AC and DC have nothing to do with grounded or not. A battery makes DC whether I wire it to a copper stake in the earth or throw it into the air. Same with a transformer, transformers only make AC. But voltage only exists as a description of a relationship. VOltage at one point is always IN RELATION TO the voltage at some other point. A battery terminal does not just have 9 volts. It has 9 volts with respect to its other terminal. Set a battery down and measure the voltage between its terminals - 9 volts. Now set another one down a foot away and measure it - 9 volts. Now connect your meter red probe to one battery, and the black probe to the other battery. What do you measure now? Nothing, no volts, because the batteries are not connected together. They share no common frame of reference.

In most amplifiers we asssume a reference to ground. A winding on a transformer may have 100 volts across it, but if its wires are sticking in the air, we can measure voltage from either wire to our chassis and get not much. But connect one of those wires to chassis and now the remaining wire has 100 voltsAC - WITH RESPECT TO THE CHASSIS.

For convenience, we refer our B+ to ground (chassis), so the +480 is +480 with respect to chassis. Your tube heaters often are grounded in some way, but they donlt have to be to function. You could wire the heaters direct to the 6VAC, with no grounding, no center tap, no 100 ohm resistors, and it would work. But we add the grounds to reduce the pickup of hum by the high gain circuits. But withoout grounding, those 6VAC wires have no voltage to ground.

There are not positive batteries and negative batteries, there are just batteries. A battery terminal is always positive or negative with respect to its other terminal, but it only takes on a polarity to the real world when one end is connected to that real world

Thanks for the replies and info. Much appreciated!

I think I have my head around this now. Being a visual learner, I made a quick animation that shows my understanding of the rectifier circuit. Hopefully, it's accurate but please feel free to correct me if something is wrong and I'll update the animation.



Peace,
Mark

Wow. that is a lot more effort than I would have put into it.

Yes, that is the gist of how a tube rectifier circuit works. It doesn't address the 5v thing we discussed, but it does cover how the basic circuit functions.

I don't know 12thfret.
But that is probably the coolest thing I've seen in my 47 years.

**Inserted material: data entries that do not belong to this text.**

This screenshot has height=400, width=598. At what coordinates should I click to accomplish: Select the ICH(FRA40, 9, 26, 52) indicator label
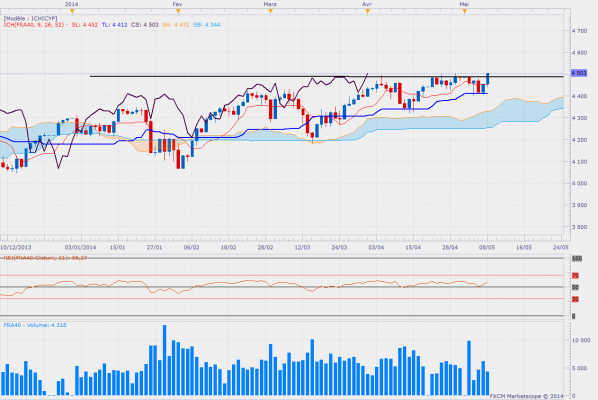point(34,25)
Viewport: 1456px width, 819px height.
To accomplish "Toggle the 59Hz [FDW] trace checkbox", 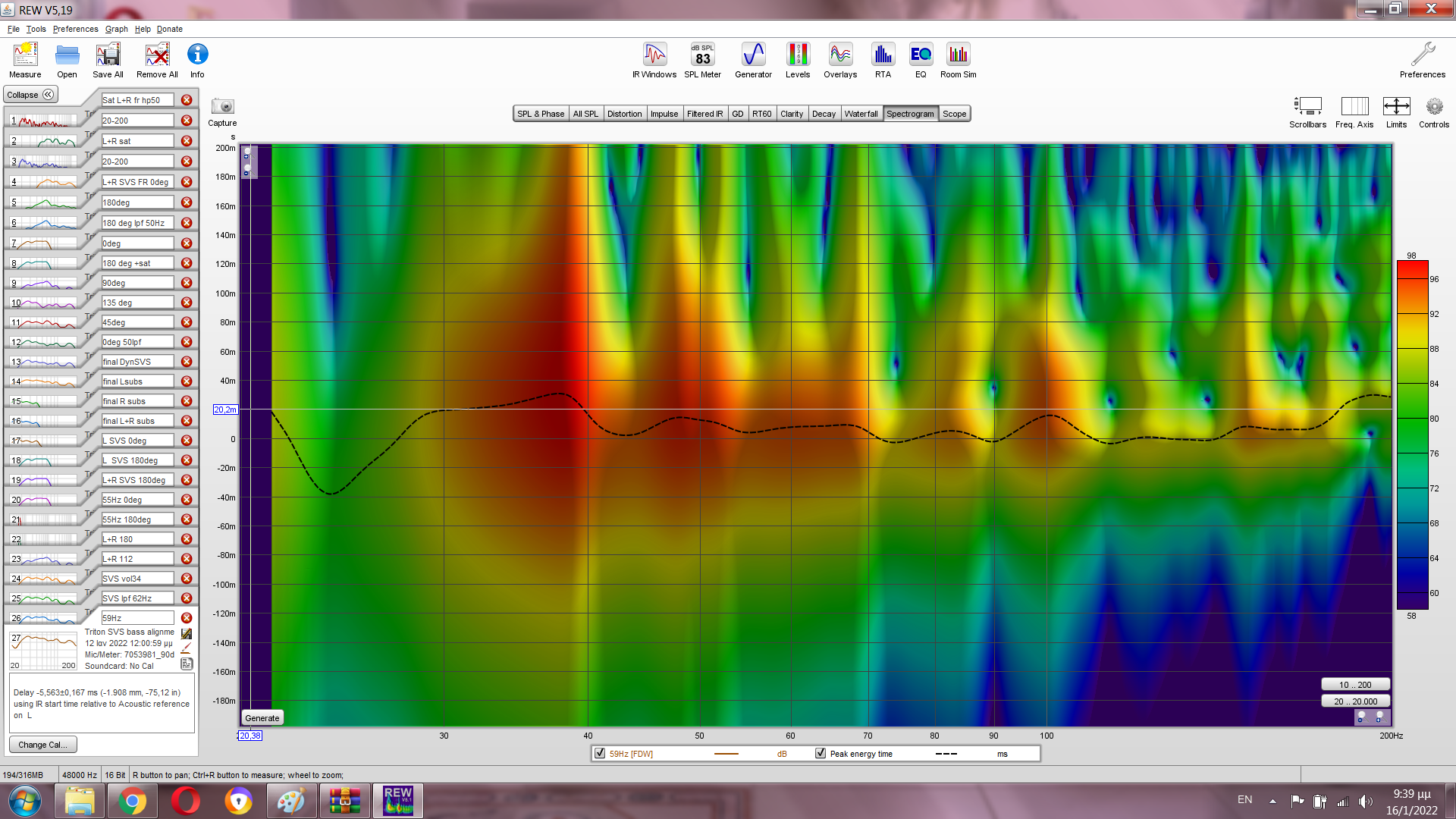I will coord(600,753).
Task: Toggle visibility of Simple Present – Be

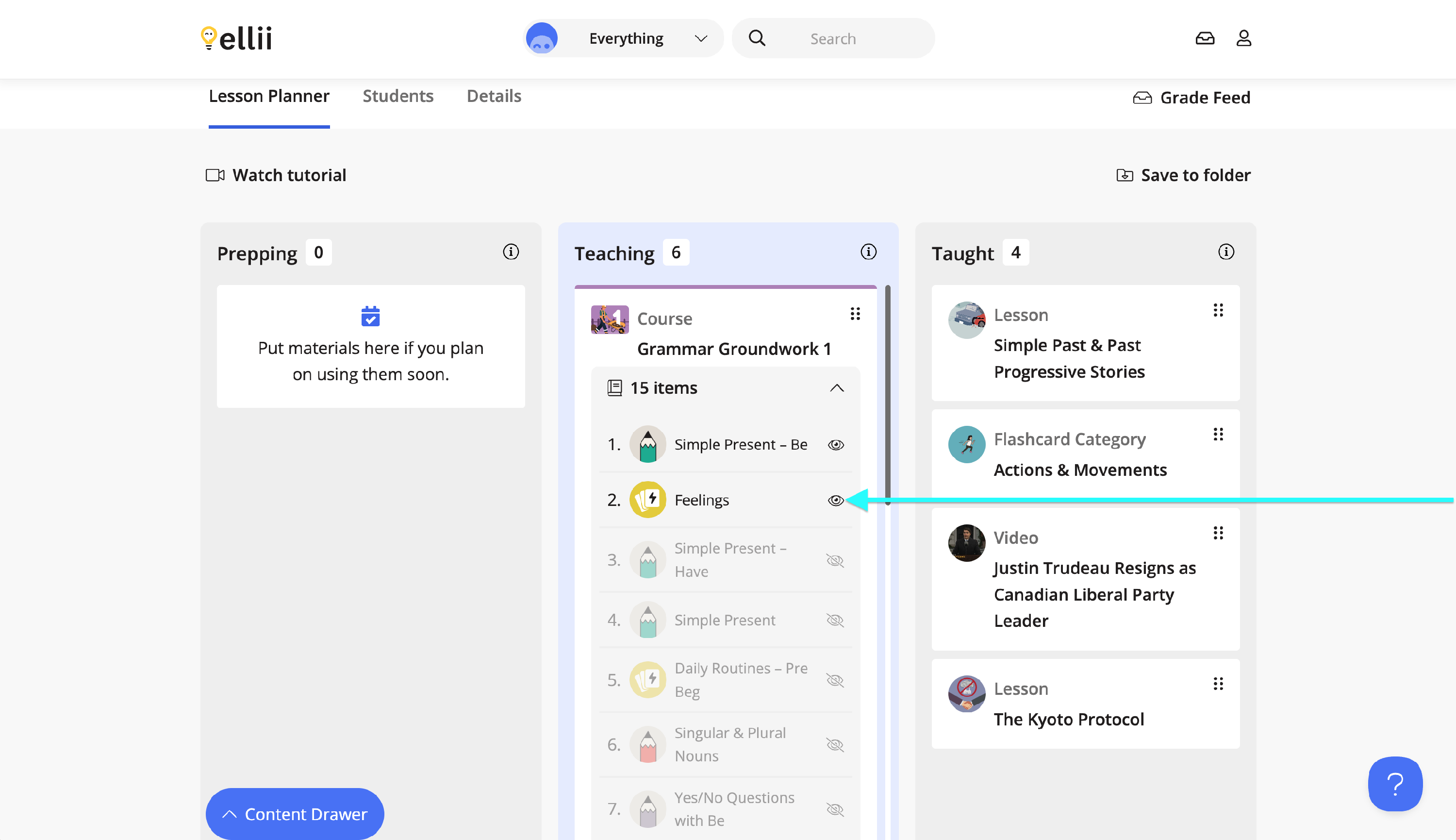Action: pos(836,445)
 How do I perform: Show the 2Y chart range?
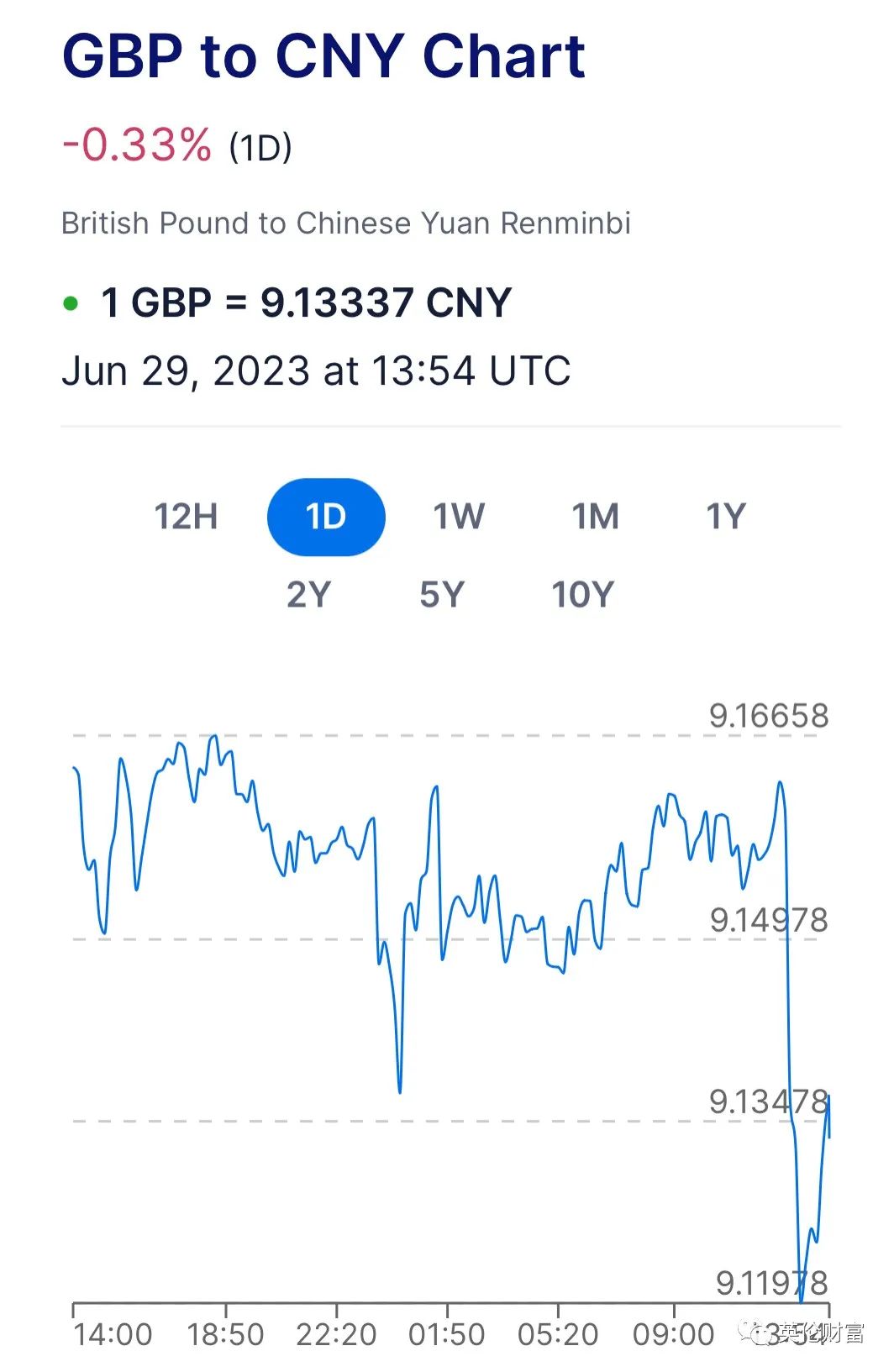click(309, 594)
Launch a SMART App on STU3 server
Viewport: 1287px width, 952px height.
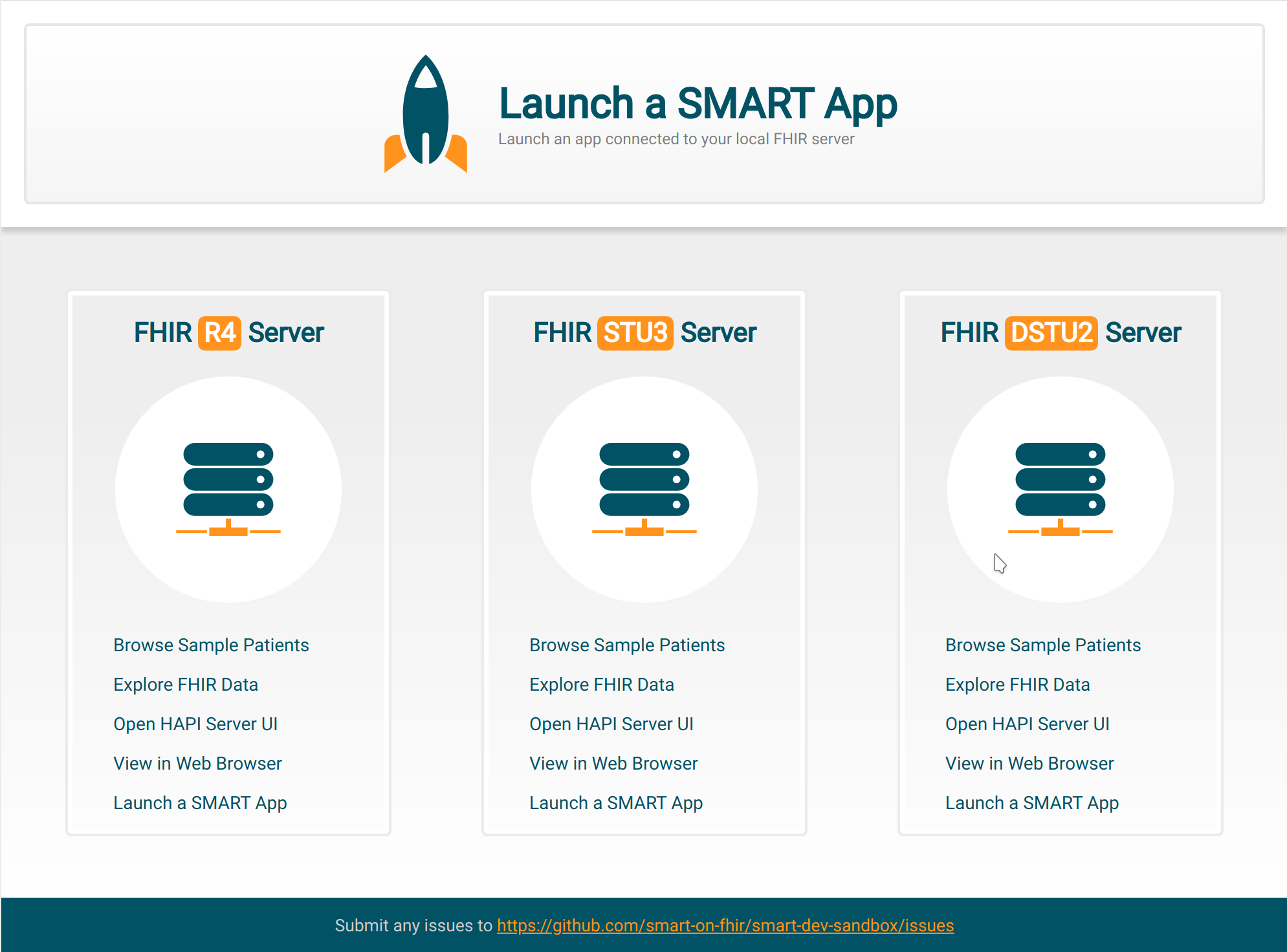click(616, 803)
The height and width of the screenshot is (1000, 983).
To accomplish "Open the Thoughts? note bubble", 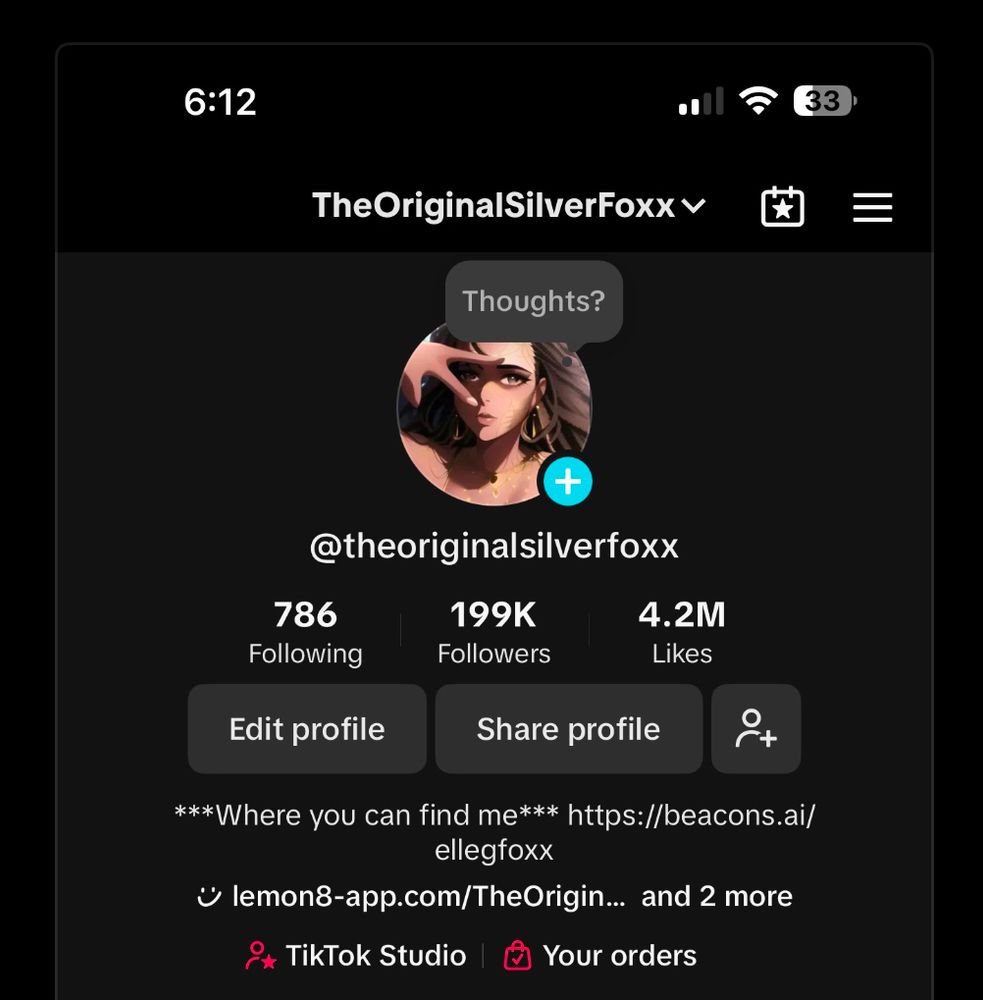I will pyautogui.click(x=534, y=301).
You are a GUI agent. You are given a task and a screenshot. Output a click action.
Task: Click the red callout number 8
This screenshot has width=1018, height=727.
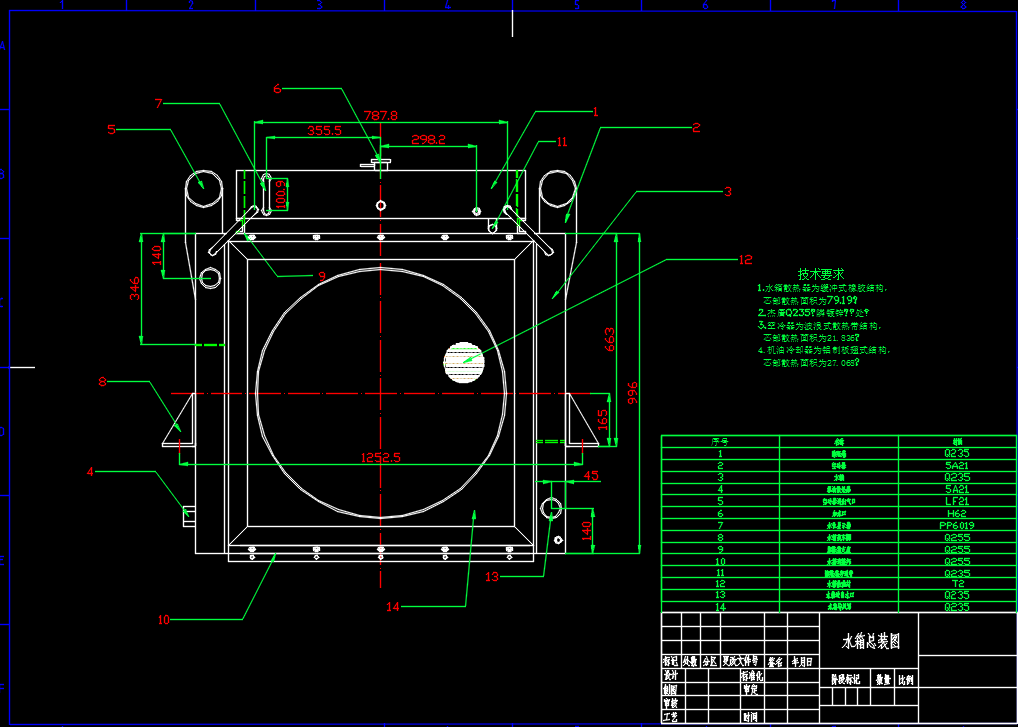coord(102,381)
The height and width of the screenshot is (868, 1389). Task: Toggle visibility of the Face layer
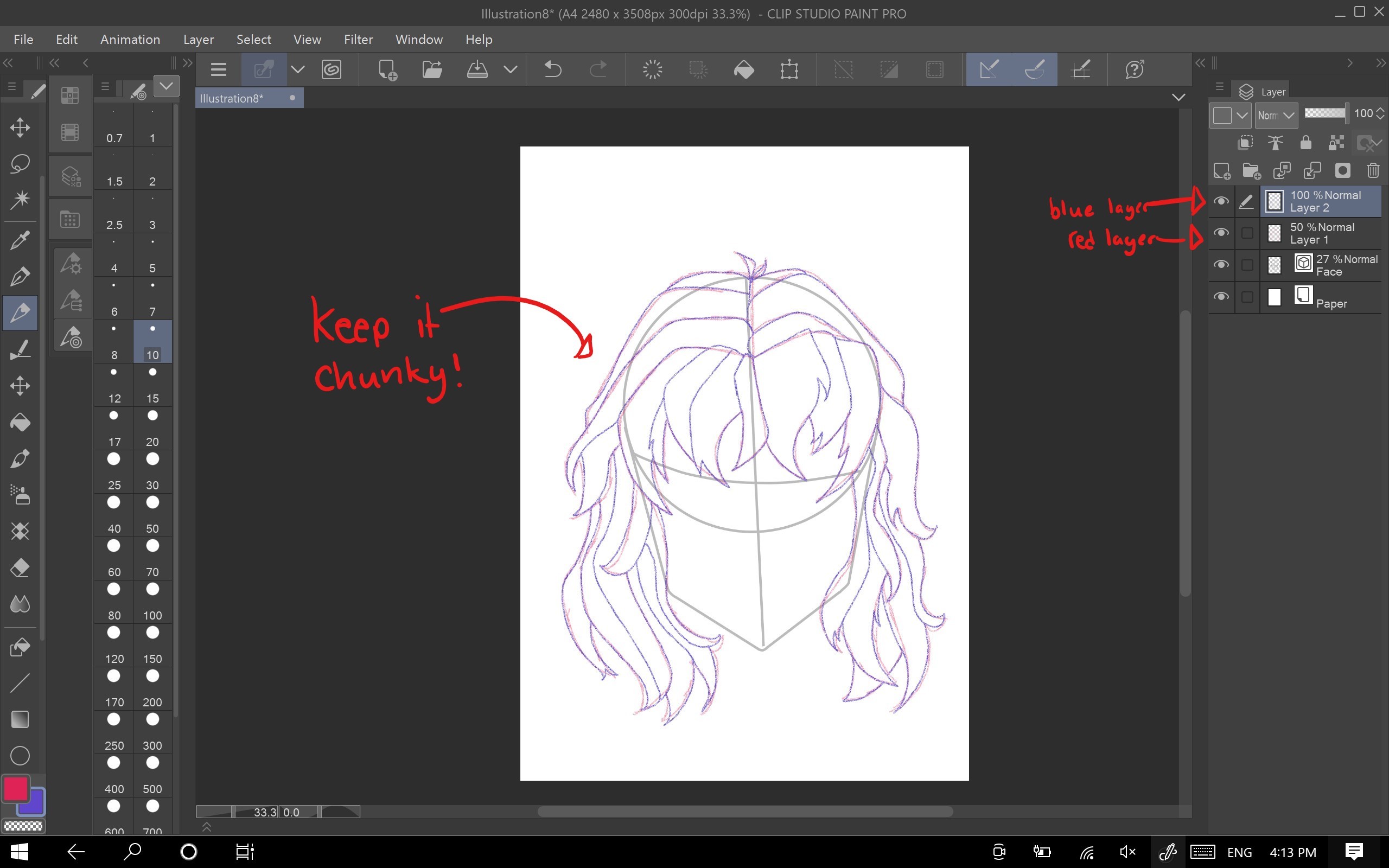click(x=1221, y=265)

I drank two beers while looking at it!

To increase your understanding of how power supplys work, study the attached picture.

Green trace is the cathode of the rectifier tube connected to a capacitor and a 100mA load.

Yellow trace is the output of the transformer on one side only.

Red trace is the current through the rectifier on one side only (right side scale). Note how the current spikes are over 300mA peak, but the load current is only 100mA.

Blue lines i drew in to show how the current spikes line up with the yellow and green traces.

Current only flows in the rectifier when the plate is more positive than the cathode. At T1, the plate voltage (yellow) becomes higher than the cathode voltage (green). When the rectifier current exceeds the load current, the green trace starts to move positive as the capacitor charges up. As current peaks and begins to fall off, the capacitors charging rate slows down until the load current exceeds the rectifier current. Shortly thereafter the plate voltage falls below the cathode voltage and the rectifier turns off (T2). After the rectifier turns off, the capacitor discharges until T1 of the next half cycle (not shown).

Note that the difference between the yellow and green trace at the peak is the voltage drop across the rectifier.